With an O and an I, in scholis non prodest,
Imago faciei monstrat qualis hie est.

"Hic promisit in scholis quod vellet probare
Wyclif et Herford simul dictis repugnare;
Sed cum hic nescierat plus argumentare,
Nichol solvens omnia jussit Bayard stare.
With an O and an I, Wellis replicabat;
Sed postquam Nichol solverat, tunc Johannes stabat.

Tunc accessit alius, Stokis nominatus,
Rufus naturaliter, et veste dealbatus,
Omnibus impatiens, et nimis elatus,
Et contra veridicos dirigens conatus.
With an O and an I, sub tam rubra pelle
Animus non habitat nisi unctus felle."

The entry made in the Archbishop's register by Courtenay's direction, relating to the condemnation of Wyclif in 1382, is printed by Wilkins in his Councils of Great Britain. It is of course set forth in Latin, and is to the following effect.

"Whereas it was matter of common repute amongst the nobles and the people of England that certain heretical conclusions, and some which were erroneous, and contrary to decisions of the Church, which aim at overthrowing the entire Church, and our province of Canterbury, and the peace of the realm, had been generally, commonly, and publicly professed in various places within our said province; we, William, by Divine permission Archbishop of Canterbury, Primate of all England, and legate of the Apostolic See, having taken cognisance of these matters, and being minded to exercise the functions of our office, called together certain venerable brethren, our suffragans and others, and many doctors of the sacred page, of the canon and civil law, and bachelors, all of whom we believed to be the most reputed and able of the realm, and most devout in maintaining the Catholic faith, whose names are included below. And on the 7th day of May, A. D. 1382, in a chamber within the confines of the priory of the Preaching Friars of London, under our presidency, when our aforesaid brethren had been called together and were in personal attendance, the conclusions already mentioned, the tenor of which is given below, were openly stated and read in a clear and distinct voice; and we charged our aforesaid brethren, and the doctors and bachelors, by the faith whereby they were bound to our Lord Jesus Christ, and as they expected to answer at the day of judgment before the Supreme Judge, that they all and each should declare to us their opinion concerning the said conclusions.

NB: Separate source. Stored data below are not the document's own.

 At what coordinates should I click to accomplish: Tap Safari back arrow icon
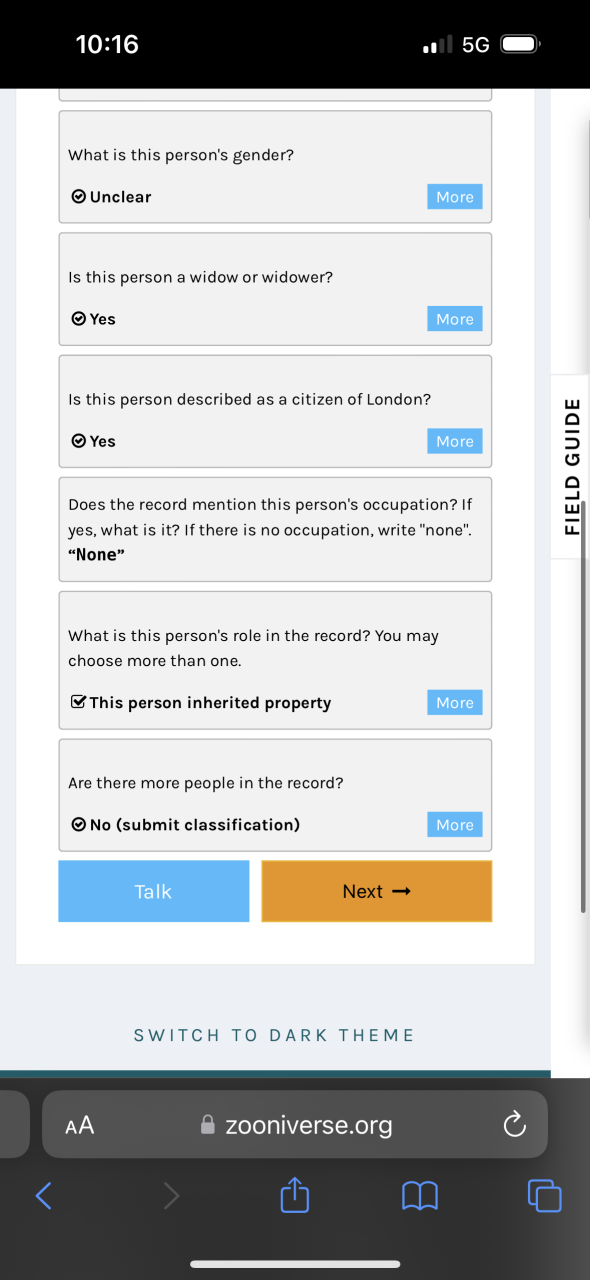pos(43,1194)
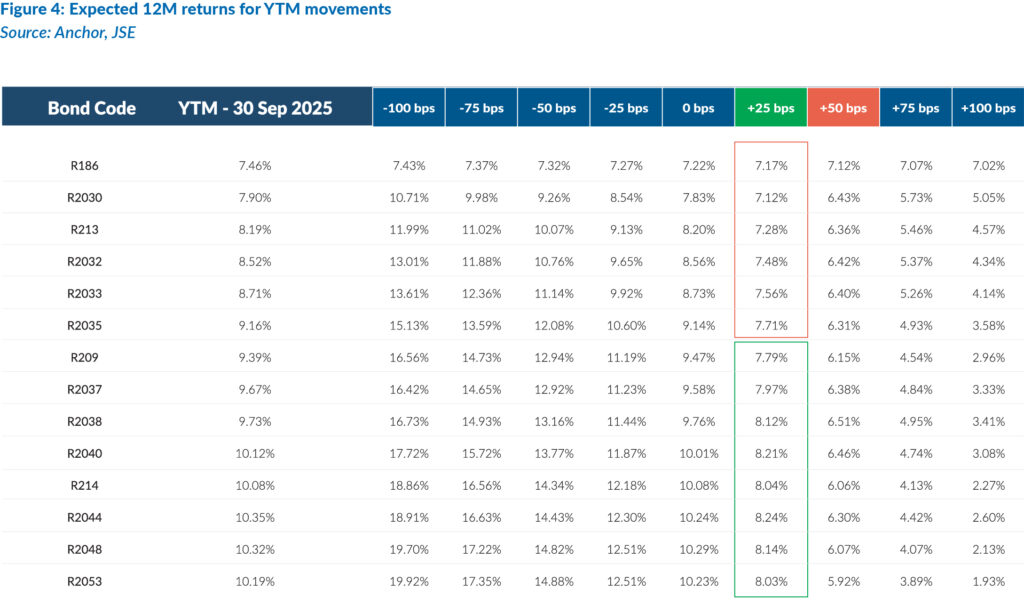This screenshot has height=611, width=1024.
Task: Click the 19.92% value in R2053 row
Action: pos(408,581)
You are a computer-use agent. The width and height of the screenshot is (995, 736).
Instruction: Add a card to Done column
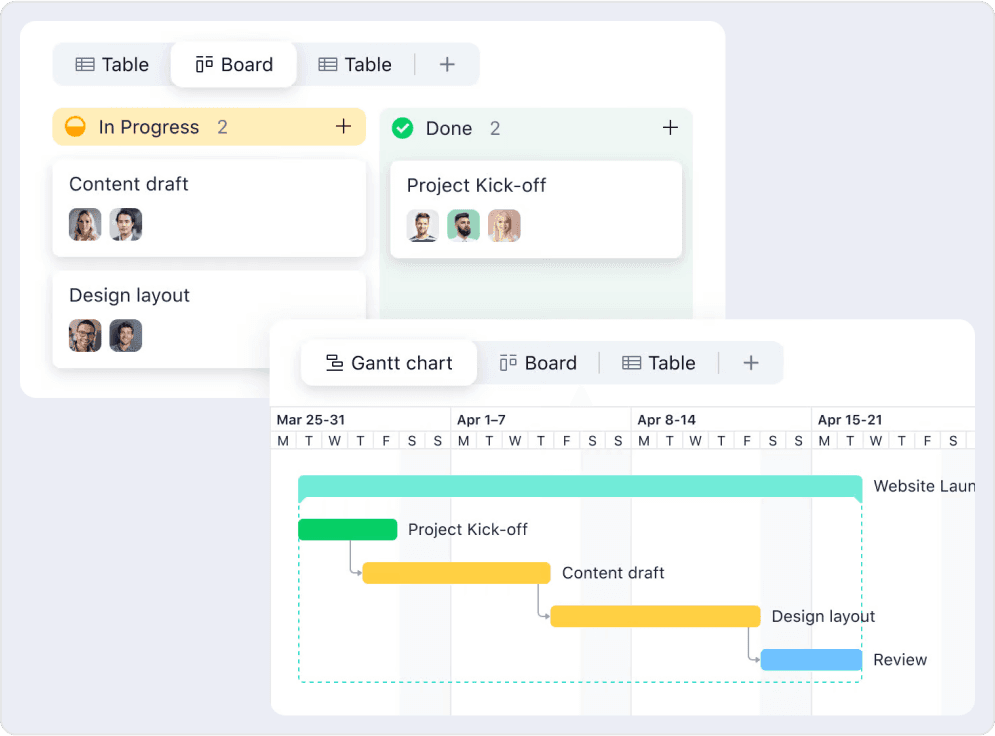tap(670, 128)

"And finally, when a discussion had been held thereon, on the 21st day of the same month, our said brethren with the doctors and bachelors appearing before us in the same chamber, and the said conclusions having been read out a second time and plainly expounded, when we and all who were present had expressed our opinion, it was declared—that of the said conclusions some were heretical, and others erroneous, and contrary to the decisions of the Church, as more clearly appears below. And whereas we have discovered, on sufficient information, that the said conclusions have been taught in many places within our province as aforementioned, and that particular persons have held and taught some of them, and that they have been strongly and notoriously suspected of heresy, we have taken the following proceedings both general and particular."

Long entries follow in the same register, detailing the inquiries held by Courtenay at the other sittings, as already recorded. But as they give us little or nothing in the shape of question and answer, and baldly recite the opinions and acts of the Archbishop himself, they are hardly worth the space which their transcription would occupy.

Courtenay had struck a shrewd blow at what he naturally considered a pestilent and fatal heresy; and perhaps there was not another bishop on the bench who would have done it half so thoroughly. But if he flattered himself that his end was gained when Wyclif had been declared a heretic, and his principal supporters had been excommunicated, he would soon be undeceived on that point. The probability is that he knew the strength of Lollardy too well to suppose that it had been absolutely crushed by his Synod, or that either pope or bishop or monk would be strong enough to stem and to turn the advancing tide of rationalism in matters of doctrine. None the less did he fight a strong and resolute battle for the faith as he conceived it. He fought, moreover, so far as one can see, fairly and aboveboard, taking no mean advantage, giving plenty of notice and warning, as ready to remove his censures as to impose them, whenever a rebel against the authority of the Church submitted himself to her maternal discipline. No one could be more unyielding, more stern and arbitrary in the face of defiant opposition. No one, if his acts have been read aright, could be more magnanimous in victory.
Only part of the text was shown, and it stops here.